:: WORK TO COMPLETE ::
The lines to return run from the one containing "The width and" through the end of the material; give them exactly and leave out the pictures.

:: RECORD SET ::
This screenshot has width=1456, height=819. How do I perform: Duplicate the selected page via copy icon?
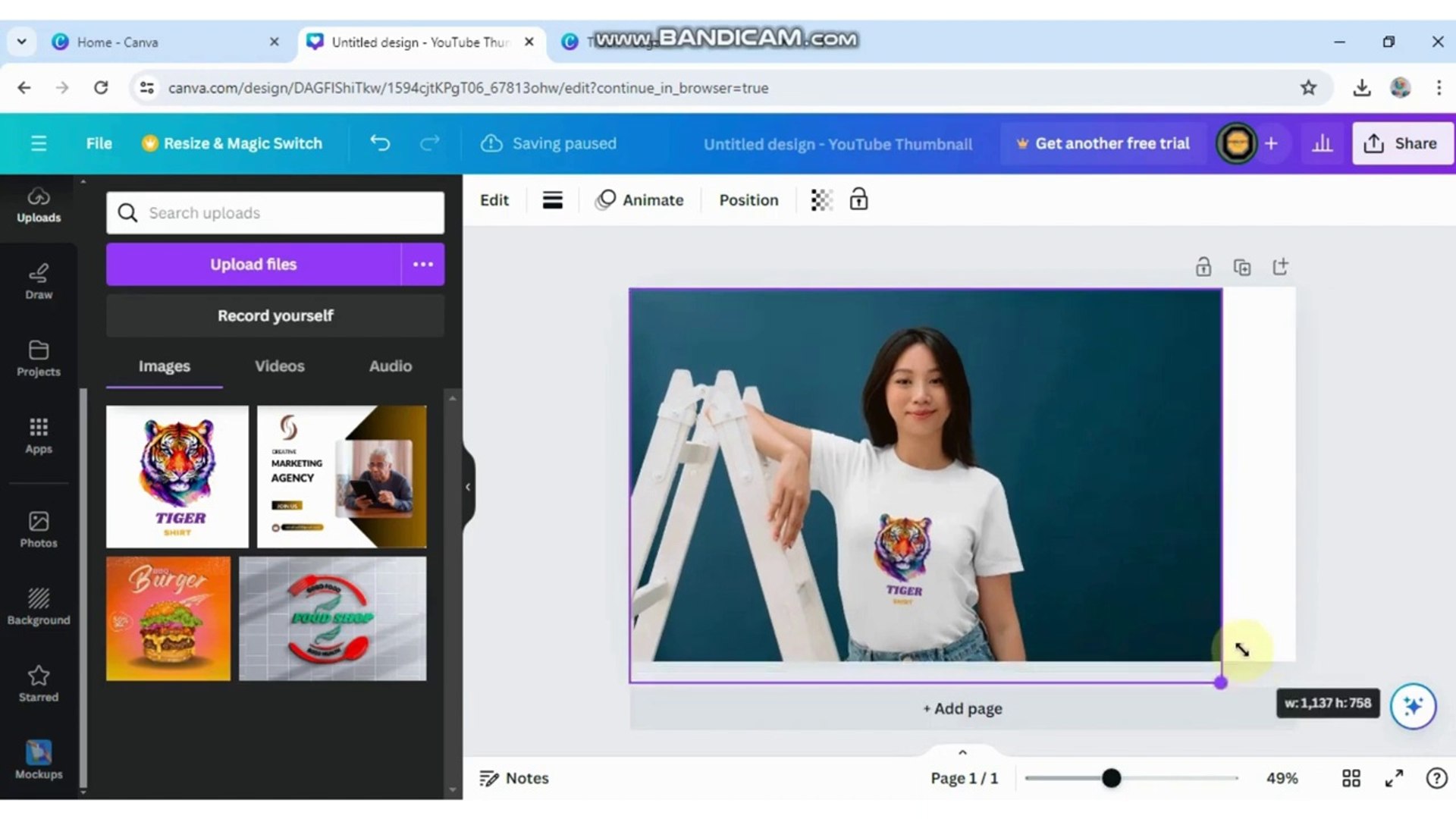coord(1241,267)
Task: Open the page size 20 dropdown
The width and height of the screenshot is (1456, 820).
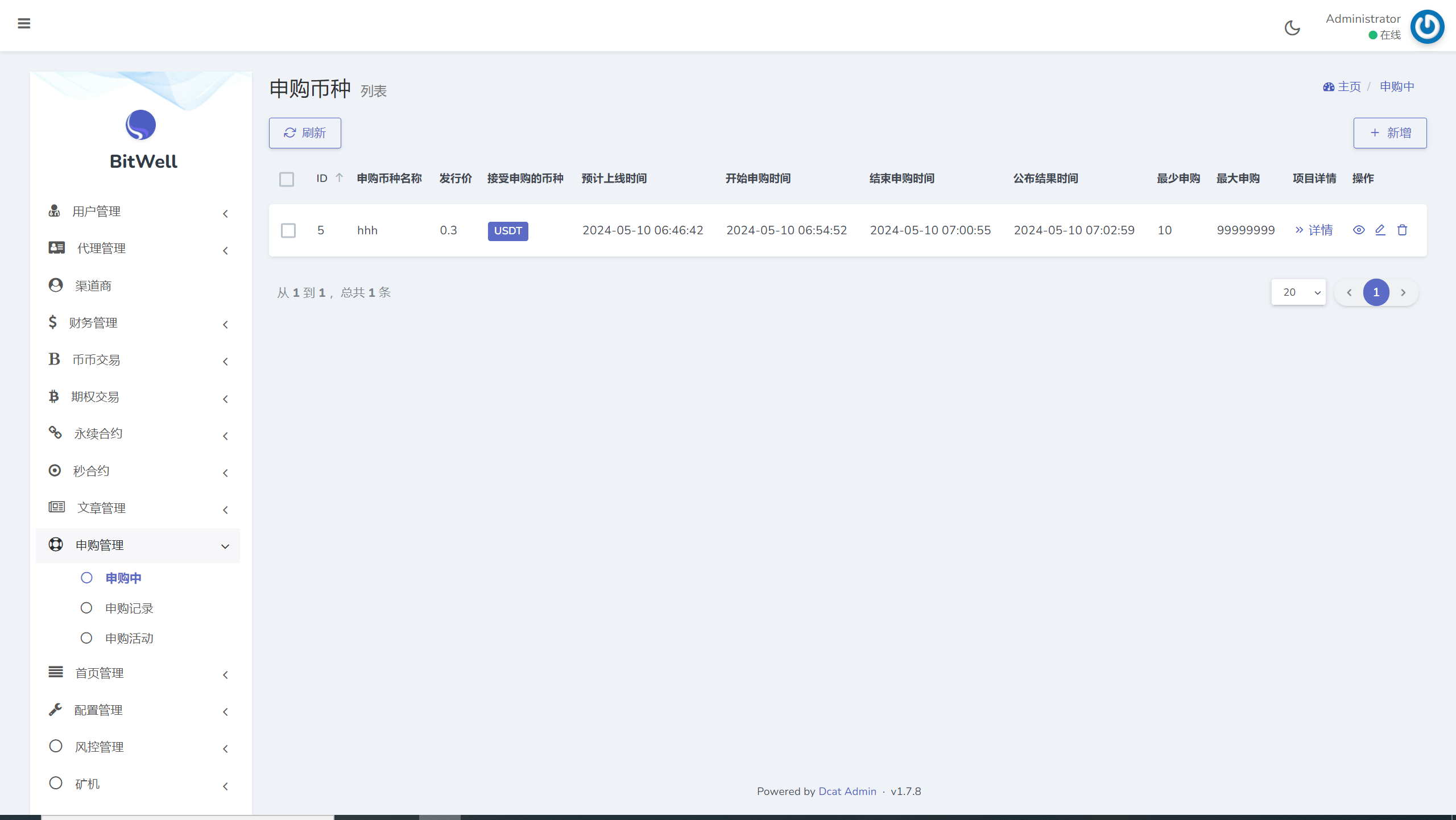Action: coord(1298,292)
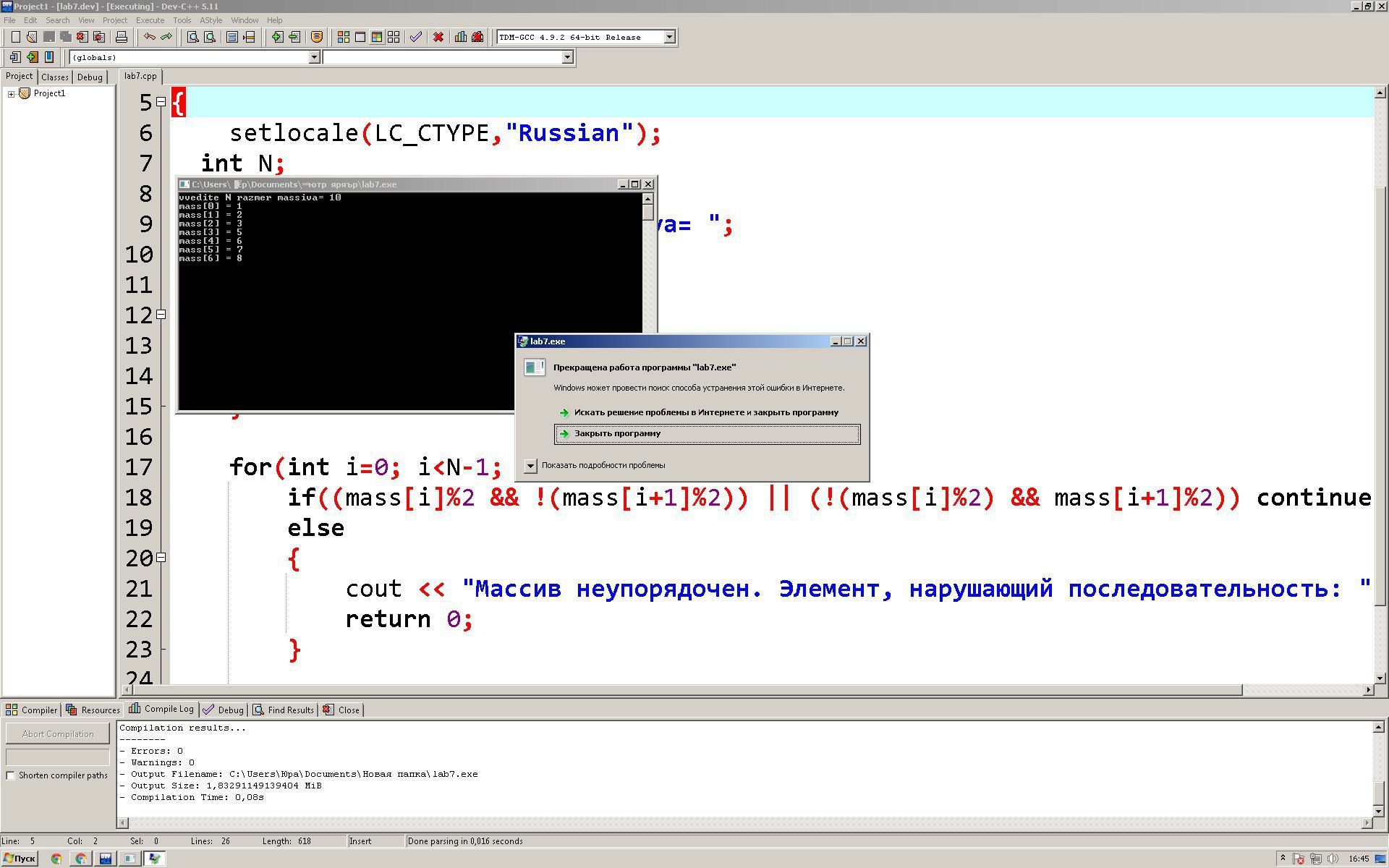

:: THE COMPLETED TASK ::
The width and height of the screenshot is (1456, 820).
Action: coord(1298,292)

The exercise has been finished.